SATŌ In the days of the studio system, the way the system worked was that you would make a number of popular films that would generate a profit. The financial cushion provided by these money-making films was what allowed the great directors to make more artistically ambitious films. The two genres existed in equilibrium, in a kind of symbiotic relationship. It was under this system that directors like Ozu Yasujirō [1903–1963] and Mizoguchi Kenji [1898–1956] produced their great masterpieces. But the decline of the film industry meant films no longer made a profit, and this destroyed the conditions that had made the great films possible. I think it’s true that many young filmmakers are not entirely happy with the kinds of movies produced under the production committee system employed by the TV stations today. Whatever its drawbacks, though, you can’t deny that the system has succeeded in reestablishing a way of making profitable films. But so far we haven’t reached the next stage, which would be to invest the profits to make high-quality artistic films that enhance the prestige of the studio.

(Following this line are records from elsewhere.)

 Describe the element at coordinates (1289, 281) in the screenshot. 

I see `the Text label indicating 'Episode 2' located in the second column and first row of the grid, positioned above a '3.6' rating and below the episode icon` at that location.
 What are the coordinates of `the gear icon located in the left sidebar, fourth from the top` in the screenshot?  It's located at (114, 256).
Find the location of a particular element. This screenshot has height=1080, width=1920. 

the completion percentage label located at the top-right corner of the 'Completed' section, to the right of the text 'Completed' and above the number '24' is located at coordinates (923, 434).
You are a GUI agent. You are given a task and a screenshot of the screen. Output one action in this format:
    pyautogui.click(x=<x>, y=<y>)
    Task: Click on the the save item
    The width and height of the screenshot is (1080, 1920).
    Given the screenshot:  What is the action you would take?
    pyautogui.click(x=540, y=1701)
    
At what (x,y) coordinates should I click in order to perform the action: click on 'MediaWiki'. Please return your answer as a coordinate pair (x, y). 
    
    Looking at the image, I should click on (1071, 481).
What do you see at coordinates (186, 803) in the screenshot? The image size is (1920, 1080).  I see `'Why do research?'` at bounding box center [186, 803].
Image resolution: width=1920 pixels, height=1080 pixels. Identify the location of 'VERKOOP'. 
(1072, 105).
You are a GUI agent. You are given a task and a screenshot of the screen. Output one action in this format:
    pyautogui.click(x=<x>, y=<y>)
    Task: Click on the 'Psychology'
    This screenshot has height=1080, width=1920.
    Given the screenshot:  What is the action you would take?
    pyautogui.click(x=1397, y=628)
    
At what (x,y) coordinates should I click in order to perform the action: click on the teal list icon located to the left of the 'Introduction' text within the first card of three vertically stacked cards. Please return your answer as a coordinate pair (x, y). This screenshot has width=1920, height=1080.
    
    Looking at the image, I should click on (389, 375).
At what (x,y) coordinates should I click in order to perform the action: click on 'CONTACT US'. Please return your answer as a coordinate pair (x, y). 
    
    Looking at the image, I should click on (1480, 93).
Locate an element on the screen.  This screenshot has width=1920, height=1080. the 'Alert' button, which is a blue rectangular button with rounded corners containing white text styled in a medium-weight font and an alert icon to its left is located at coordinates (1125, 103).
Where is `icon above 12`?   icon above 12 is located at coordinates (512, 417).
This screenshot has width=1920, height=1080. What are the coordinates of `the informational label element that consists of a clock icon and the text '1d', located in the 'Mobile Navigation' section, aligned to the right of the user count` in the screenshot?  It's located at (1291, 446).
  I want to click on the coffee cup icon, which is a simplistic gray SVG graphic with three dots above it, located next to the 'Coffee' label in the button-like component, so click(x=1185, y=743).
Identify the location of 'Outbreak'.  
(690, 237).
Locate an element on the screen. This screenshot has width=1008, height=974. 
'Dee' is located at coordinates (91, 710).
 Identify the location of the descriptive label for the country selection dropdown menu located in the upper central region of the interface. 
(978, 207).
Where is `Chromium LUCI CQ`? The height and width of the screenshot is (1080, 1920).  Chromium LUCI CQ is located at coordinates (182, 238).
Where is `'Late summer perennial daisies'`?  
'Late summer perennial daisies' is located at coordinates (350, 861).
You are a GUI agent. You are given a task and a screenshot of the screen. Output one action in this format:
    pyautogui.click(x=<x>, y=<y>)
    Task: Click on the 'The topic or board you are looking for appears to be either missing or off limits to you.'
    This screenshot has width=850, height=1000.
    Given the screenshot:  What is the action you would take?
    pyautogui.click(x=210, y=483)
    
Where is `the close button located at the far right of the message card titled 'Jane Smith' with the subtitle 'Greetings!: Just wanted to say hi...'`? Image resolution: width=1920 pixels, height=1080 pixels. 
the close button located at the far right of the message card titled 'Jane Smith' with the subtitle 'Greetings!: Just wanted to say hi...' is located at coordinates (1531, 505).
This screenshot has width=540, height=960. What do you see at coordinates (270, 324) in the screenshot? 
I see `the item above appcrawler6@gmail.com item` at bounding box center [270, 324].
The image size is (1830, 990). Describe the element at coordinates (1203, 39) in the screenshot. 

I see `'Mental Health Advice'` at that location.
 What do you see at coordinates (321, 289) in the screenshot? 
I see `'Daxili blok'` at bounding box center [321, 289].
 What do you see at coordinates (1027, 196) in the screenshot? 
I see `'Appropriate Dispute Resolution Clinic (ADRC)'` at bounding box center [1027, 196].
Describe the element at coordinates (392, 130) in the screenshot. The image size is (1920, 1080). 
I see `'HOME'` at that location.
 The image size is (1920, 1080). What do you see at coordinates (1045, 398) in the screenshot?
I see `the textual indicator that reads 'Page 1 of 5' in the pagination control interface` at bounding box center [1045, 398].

Only Young Directors Can Depict the Problems of Youth

INTERVIEWER What are the major issues confronting Japanese film in the years to come?

SATŌ For those currently in school, it is enough if they are able to stand on their own feet as independent film makers in ten years’ time. It is not necessary for them to make commercially viable work while they are still students. As a film critic, I always make a point of watching all of the students’ work myself and giving a reasoned critique of each and every film.

One thing I have learned as a result of this is only young people, who are still immature in certain ways, can depict the problems facing their generation. Conflicts with parents, self-harm, social withdrawal—when an older person tries to address these issues, the depiction is often marred by problems of perspective. The film often seems to look down on the problem. For me, it was a major discover to realize that young people have an ability to deal with some issues that older filmmakers cannot. It was one of those moments when I felt blessed to have made a career in teaching.

Nowadays anyone can make a film. There are far more opportunities and much more freedom than in the past. But are we producing masterpieces as we did in the Golden Age? That’s less certain.

For a time in the past, Japanese films were a driving force in world cinema. One had a sense that Japanese filmmakers were at the head of their profession globally. If we are going to build the momentum to make that kind of thing possible again, we need a place for likeminded filmmakers to come together and share their ideas.

In the old days, that is how the studios used to function. Ability and talent emerge not just when gifted people associate in a certain place, but when that environment somehow nurtures their talent and helps it to grow. That’s our ambition—we want the Japan Institute of the Moving Image to be a place for talent to gather and grow.

(Originally written in Japanese by the film journalist Matsuzaki Takeo. Interview photography by Taniguchi Masahiko.)

The Japan Institute of the Moving Image

The forerunner to the current institution was the Yokohama Academy of Broadcasting and Film, founded in 1975 by Imamura Shōhei, a director who had made a long string of successful independent films without depending on investment from the major studios. Imamura called for “young people who are not content to follow the conventional path” to join his school, and hired leading filmmakers to work as instructors. The school teaches in small groups, using the same equipment as studio pros, and guides students through the filmmaking process from planning to completion. After graduation, many graduates put their skills to use as professional filmmakers. In 2011 the school was relaunched as a four-year college, making it the only full-fledged film studies university in Japan. In addition to specialized courses on script and performance, filming and lighting, sound recording, editing, documentary making, and theory, the curriculum also encourages image-based cultural interaction with the local community. Currently active directors who graduated from the school include: Miike Takashi, Sasabe Kiyoshi, Motohiro Katuyuki, Lee Sang-il, Yamaguchi Yūdai, and Matsue Tetsuaki.